• **Task to carry out**
When the line with "The width and height of the screenshot is (620, 394)." appears below, start repeating lines exactly, and keep going through the line with "Click the Main"; add nothing outside that span.

• **Material provided**
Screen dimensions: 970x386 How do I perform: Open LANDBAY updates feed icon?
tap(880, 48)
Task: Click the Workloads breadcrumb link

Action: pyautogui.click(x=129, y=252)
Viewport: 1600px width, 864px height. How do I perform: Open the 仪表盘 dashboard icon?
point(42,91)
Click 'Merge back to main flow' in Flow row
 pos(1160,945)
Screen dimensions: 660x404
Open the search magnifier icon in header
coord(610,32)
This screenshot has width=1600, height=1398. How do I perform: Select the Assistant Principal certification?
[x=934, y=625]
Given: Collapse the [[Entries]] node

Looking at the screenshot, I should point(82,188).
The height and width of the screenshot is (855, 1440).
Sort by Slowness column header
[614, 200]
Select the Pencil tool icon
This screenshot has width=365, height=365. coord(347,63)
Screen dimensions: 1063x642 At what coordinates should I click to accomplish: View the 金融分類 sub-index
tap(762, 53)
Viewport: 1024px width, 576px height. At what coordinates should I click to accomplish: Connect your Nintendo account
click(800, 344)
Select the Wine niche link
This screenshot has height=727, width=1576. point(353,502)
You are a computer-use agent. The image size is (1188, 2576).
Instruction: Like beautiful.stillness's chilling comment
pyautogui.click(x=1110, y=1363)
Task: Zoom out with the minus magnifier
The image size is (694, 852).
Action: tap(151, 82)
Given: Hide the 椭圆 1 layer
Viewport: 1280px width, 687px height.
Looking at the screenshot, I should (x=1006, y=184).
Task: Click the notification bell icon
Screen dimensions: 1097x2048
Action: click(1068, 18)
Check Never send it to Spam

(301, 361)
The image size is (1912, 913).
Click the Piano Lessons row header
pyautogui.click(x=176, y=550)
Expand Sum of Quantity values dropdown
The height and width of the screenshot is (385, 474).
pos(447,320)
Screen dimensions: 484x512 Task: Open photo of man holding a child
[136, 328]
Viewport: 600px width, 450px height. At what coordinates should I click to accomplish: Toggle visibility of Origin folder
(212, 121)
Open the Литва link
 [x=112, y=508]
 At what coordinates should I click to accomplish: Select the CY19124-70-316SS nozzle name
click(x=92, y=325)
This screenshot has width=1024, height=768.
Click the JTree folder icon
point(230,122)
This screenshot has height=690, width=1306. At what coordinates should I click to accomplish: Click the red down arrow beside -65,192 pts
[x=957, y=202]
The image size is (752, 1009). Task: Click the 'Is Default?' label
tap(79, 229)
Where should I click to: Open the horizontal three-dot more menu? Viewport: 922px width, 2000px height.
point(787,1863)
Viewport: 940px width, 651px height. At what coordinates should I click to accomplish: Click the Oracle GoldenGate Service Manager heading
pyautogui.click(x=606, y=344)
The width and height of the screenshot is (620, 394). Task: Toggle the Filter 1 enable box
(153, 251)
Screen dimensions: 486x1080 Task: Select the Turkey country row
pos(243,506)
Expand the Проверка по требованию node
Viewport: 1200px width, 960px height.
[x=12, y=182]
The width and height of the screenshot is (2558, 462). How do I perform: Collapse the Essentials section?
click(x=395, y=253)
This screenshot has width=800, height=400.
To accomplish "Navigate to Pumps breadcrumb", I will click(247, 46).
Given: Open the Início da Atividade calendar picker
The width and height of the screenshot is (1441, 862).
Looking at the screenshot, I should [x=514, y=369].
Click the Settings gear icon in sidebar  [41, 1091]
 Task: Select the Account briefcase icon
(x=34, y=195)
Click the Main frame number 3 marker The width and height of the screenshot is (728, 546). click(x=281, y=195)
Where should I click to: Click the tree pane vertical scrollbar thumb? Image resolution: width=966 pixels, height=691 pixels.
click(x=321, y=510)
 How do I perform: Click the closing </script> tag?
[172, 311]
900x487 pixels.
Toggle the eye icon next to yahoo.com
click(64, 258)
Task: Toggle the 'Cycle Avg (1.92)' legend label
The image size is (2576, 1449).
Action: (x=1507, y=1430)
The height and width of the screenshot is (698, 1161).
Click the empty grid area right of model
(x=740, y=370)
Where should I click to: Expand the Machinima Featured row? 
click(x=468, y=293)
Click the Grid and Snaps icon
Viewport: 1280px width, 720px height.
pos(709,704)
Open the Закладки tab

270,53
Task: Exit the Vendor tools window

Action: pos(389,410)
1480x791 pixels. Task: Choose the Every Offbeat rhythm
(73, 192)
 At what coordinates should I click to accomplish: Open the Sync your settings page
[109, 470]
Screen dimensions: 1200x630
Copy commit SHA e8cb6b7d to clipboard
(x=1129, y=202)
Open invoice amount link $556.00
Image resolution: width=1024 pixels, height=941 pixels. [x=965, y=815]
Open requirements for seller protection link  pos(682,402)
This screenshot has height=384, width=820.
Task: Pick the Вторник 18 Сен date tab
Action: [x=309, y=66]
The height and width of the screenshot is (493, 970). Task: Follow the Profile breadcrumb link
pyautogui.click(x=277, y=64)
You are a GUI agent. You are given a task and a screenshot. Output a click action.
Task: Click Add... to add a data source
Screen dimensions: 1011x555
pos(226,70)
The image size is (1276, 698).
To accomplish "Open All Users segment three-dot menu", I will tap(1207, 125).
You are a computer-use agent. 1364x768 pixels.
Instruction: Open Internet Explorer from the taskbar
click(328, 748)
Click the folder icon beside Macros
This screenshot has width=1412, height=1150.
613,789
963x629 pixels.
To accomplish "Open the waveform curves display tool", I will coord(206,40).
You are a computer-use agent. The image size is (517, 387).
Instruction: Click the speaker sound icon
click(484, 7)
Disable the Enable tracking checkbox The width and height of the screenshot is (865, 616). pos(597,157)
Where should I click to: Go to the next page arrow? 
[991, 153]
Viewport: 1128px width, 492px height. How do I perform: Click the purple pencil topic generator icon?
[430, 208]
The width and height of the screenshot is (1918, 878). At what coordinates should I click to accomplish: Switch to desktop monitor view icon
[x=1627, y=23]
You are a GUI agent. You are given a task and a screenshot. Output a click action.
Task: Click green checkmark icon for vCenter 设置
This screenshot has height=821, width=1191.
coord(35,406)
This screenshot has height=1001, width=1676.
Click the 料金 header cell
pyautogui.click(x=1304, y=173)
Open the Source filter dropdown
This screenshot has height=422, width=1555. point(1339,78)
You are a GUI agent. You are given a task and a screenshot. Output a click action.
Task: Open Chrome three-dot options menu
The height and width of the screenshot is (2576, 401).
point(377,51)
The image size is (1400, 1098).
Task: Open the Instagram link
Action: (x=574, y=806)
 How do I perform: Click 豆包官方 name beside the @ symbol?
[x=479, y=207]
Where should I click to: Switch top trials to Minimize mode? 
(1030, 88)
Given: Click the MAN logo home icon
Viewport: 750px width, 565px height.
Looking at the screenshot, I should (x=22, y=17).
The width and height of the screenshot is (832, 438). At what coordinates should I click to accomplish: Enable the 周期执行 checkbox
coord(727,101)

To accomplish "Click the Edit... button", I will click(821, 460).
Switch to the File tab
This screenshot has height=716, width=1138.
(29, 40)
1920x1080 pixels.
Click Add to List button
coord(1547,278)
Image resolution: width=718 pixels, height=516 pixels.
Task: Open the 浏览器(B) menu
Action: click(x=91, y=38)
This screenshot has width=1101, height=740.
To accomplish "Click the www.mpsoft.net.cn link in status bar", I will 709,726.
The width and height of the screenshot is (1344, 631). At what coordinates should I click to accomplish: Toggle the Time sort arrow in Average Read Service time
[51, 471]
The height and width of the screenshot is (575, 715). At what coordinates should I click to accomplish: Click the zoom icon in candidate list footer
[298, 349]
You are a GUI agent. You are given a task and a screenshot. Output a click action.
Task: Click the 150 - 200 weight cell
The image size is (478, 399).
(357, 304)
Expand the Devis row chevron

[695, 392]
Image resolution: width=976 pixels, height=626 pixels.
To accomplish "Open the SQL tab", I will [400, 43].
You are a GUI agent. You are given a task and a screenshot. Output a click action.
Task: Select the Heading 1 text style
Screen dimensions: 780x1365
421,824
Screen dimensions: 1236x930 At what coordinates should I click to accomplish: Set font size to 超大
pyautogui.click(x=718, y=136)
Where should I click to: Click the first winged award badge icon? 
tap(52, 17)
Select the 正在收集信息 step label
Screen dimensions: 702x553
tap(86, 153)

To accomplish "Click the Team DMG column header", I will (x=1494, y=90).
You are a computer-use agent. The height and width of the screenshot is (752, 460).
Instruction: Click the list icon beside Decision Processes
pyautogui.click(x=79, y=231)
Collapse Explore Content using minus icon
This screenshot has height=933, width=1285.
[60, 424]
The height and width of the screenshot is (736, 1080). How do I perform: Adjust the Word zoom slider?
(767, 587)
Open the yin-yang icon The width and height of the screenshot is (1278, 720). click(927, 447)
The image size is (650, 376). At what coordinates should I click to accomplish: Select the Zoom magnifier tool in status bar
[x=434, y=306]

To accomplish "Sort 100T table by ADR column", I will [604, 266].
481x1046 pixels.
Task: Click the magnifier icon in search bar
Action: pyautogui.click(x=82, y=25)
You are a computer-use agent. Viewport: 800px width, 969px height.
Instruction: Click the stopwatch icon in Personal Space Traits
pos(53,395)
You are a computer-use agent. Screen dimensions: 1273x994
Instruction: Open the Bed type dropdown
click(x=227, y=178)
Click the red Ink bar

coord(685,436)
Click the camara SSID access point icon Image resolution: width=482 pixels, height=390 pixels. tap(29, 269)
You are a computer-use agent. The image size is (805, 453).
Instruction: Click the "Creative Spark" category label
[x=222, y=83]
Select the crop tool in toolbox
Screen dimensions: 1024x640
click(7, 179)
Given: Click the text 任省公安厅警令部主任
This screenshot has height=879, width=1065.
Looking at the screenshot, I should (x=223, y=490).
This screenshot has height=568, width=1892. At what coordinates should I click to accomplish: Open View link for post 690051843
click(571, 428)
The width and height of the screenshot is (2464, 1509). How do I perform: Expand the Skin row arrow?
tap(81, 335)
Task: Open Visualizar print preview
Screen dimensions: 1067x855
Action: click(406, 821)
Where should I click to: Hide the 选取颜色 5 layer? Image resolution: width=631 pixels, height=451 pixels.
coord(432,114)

• **Answer space**
The width and height of the screenshot is (620, 394). Task: Toggle the Filter 1 enable box
(153, 251)
Screen dimensions: 486x1080 Task: Select the Turkey country row
pos(243,506)
Expand the Проверка по требованию node
Viewport: 1200px width, 960px height.
[x=12, y=182]
The width and height of the screenshot is (2558, 462). How do I perform: Collapse the Essentials section?
click(x=395, y=253)
This screenshot has width=800, height=400.
To accomplish "Navigate to Pumps breadcrumb", I will click(247, 46).
Given: Open the Início da Atividade calendar picker
The width and height of the screenshot is (1441, 862).
Looking at the screenshot, I should [x=514, y=369].
Click the Settings gear icon in sidebar  [41, 1091]
 Task: Select the Account briefcase icon
(x=34, y=195)
Click the Main frame number 3 marker The width and height of the screenshot is (728, 546). click(x=281, y=195)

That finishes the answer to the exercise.